Prior to the legislative passage of what is known as the Tax Cuts and Jobs Act, individuals and households that itemized federal deductions could deduct state and local taxes without any dollar limitations or limits. Following the Act’s passage, an individual’s aggregate deduction was limited to $10,000 ($5,000 in the case of a married individual filing a separate return) during any calendar year. This means that your state and local income taxes, real property taxes, personal property taxes, and general sales taxes cannot exceed this $10,000 deduction threshold. This dollar limit is not permanent and will end in 2025. Presumably, without any additional legislation, the deduction for these taxes would be without dollar limitations again beginning as of January 1, 2026.
As a result of the legislative changes, a lot of clients who live in states with high state and local taxes, such as New York, New Jersey, and California, end up with a higher tax bill because they can no longer make their full SALT deduction. So today, I’d like to share three strategies that may help to mitigate this:
- Timing of your income and deductions
- Timing of when you pay state and local taxes
- Activities within a pass-through entity
First, timing of your income and deduction: Timing is everything and I, as a taxpayer, may have no control over the timing of my real property taxes. But depending on my earnings, investments, and business activities, I may be able to influence the timing of my income realization by offsetting income with losses or deductions or credits to align income tax planning optimally. For example, let’s say an individual determines that a current year will have less than usual income. This individual typically itemizes deductions for federal income tax purposes and is not subject to the alternative minimum tax. This individual determines that next year he or she may have more than usual income—perhaps from anticipated capital gains on investment holdings. Additionally, this person, working with an advisor, finds that the taxes we have been describing will not aggregately meet the $10,000 limitation this year. However, combined taxes next year are projected to exceed the $10,000 limitation. It may then be opportunistic to incur income in the current year rather than the next year. Therefore, it’s always important to consult with your advisor on proactive tax planning so that you can benefit from optimized total federal deductions over the current and next tax year. And as Goldilocks would say, this SALT deduction strategy is “just right.”
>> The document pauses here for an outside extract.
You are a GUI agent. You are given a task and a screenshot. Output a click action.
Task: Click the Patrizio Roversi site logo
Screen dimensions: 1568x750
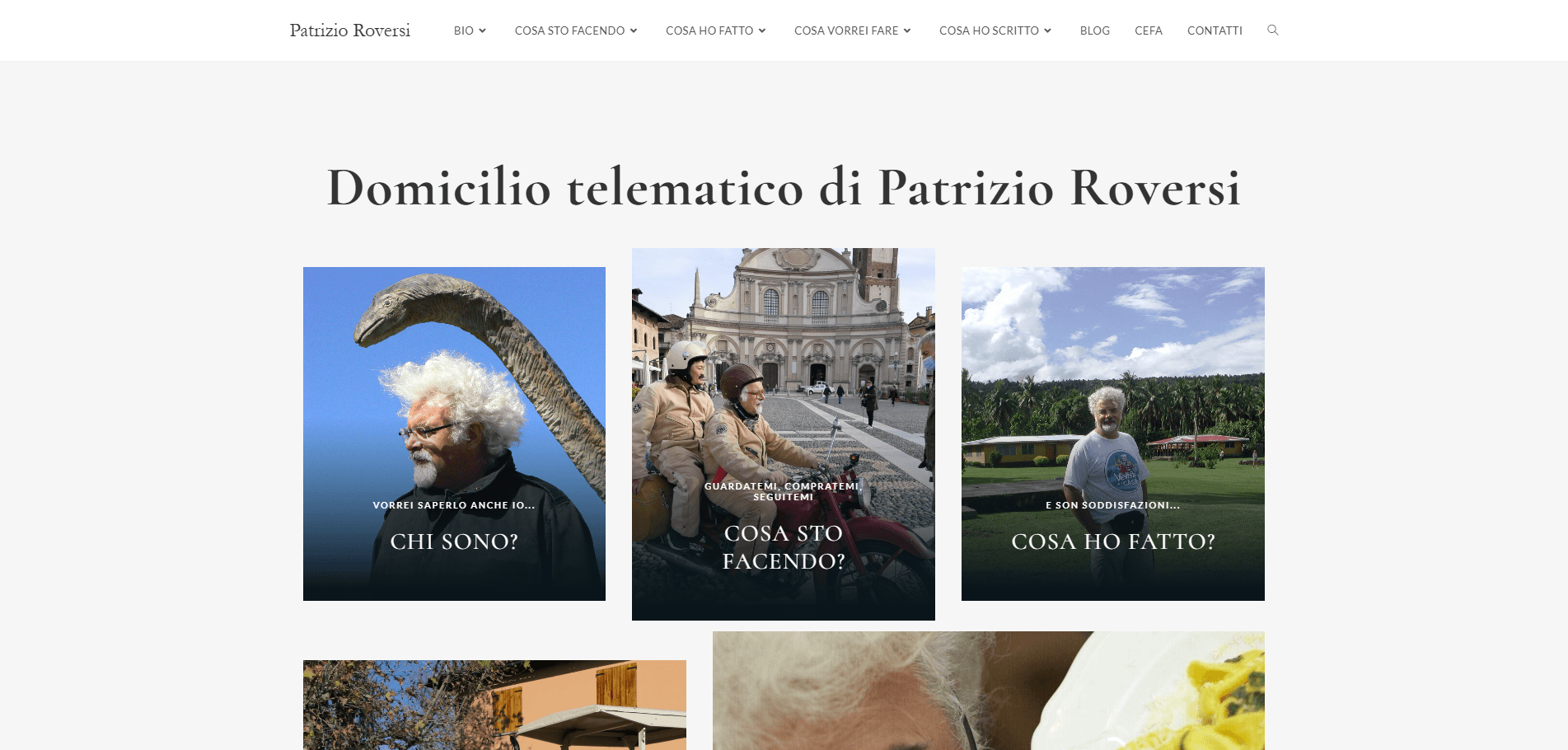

Second, timing of when you pay state and local taxes: Often, individuals and households who pay estimated income tax payments throughout the year compute whether it is better to pay their fourth quarterly state and local income taxes before the close of the current tax year even in states that may allow such payments to be made as of January 15 of the following year. Again, the analysis includes whether a particular tax year may not reach the $10,000 deduction limitation; thus, timing the payment may potentially ensure maximizing federal deductions.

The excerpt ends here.